SiC Devices, Power in 3D Packaging, and More at IEDM 2017

November 01, 2017 by Paul Shepard

New discoveries about SiC mobility, Extreme 3D integration and Thermal effects in 3D monolithic ICs are among the topics that will be explored in depth at the 63rd  International Electron Devices Meeting (IEEE IEDM 2017) to be hosted 2-6 December, 2017 at the Hilton San Francisco Union Square

New Discoveries About SiC Mobility: Transistors made from silicon carbide (SiC) can operate at higher temperatures and/or voltages than silicon devices, making them a good fit for power-management applications.
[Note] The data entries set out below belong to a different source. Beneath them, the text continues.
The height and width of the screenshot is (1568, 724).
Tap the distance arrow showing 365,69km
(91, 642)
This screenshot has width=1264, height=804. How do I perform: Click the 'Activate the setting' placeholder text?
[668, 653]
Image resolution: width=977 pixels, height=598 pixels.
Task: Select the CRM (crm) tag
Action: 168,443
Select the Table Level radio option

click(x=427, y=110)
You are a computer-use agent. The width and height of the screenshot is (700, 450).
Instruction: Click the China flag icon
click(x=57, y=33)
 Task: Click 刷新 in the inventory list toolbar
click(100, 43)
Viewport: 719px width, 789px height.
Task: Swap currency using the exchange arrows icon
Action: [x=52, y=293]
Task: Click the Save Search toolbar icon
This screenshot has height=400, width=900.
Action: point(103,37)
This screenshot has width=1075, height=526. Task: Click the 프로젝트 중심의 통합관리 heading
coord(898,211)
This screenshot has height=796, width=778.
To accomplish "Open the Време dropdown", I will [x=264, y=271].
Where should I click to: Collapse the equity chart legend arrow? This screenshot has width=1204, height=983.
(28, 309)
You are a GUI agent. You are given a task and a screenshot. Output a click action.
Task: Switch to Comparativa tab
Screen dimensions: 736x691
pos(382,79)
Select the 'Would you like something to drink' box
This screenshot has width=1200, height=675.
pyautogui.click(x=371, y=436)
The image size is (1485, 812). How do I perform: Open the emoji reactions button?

However, a better understanding of SiC's carrier-transport properties is needed for more efficient, better-performing SiC devices.

A semiconductor's carrier-transport properties determine its "mobility," or how fast electrons and holes can move through it. Carrier mobility-limiting factors in SiC include Coulomb scattering, surface-roughness-scattering, and limitations imposed by phonons (vibrations in the material).

SiC carrier-transport studies to date have relied on computer models and simulations, and while they have shown that the dominant mobility-limiting factors are Coulomb scattering at low voltages and surface roughness at higher voltages, the intrinsic magnitude of the phonon-limiting effect has been unclear.

Different values for it have been assumed for modeling studies. At the IEDM, a team led by Mitsubishi will tell how they were able to observe phonon-limited mobility in SiC experimentally for the first time.

They found it is, at most, one-fourth of presumed values. They also found that surface roughness isn't the dominant mobility-limiting factor at high voltages. (Paper 9.3, "Determination of Intrinsic Phonon-Limited Mobility and Carrier Transport Property Extraction of 4H-SiC MOSFETs," M. Noguchi et al, Mitsubishi/Univ. Tokyo)

Extreme 3D Integration: In a paper in the 3D Integration and Packaging Focus Session, an IBM-led research team will describe several novel heat removal and power delivery technologies aimed at making so-called computing cubes a reality. Computing cubes comprise packaged stacks of chips that can have memory-on-logic or logic-on-logic functionality.

The researchers will describe four enabling technologies that were integrated to build computing cubes of various sizes and levels of performance: Dual-side cooling of a stack of chips - The researchers formed embedded microcavities in a silicon interposer layer on one side of the stack, and coupled it with a backside cold plate through which liquid coolant flows.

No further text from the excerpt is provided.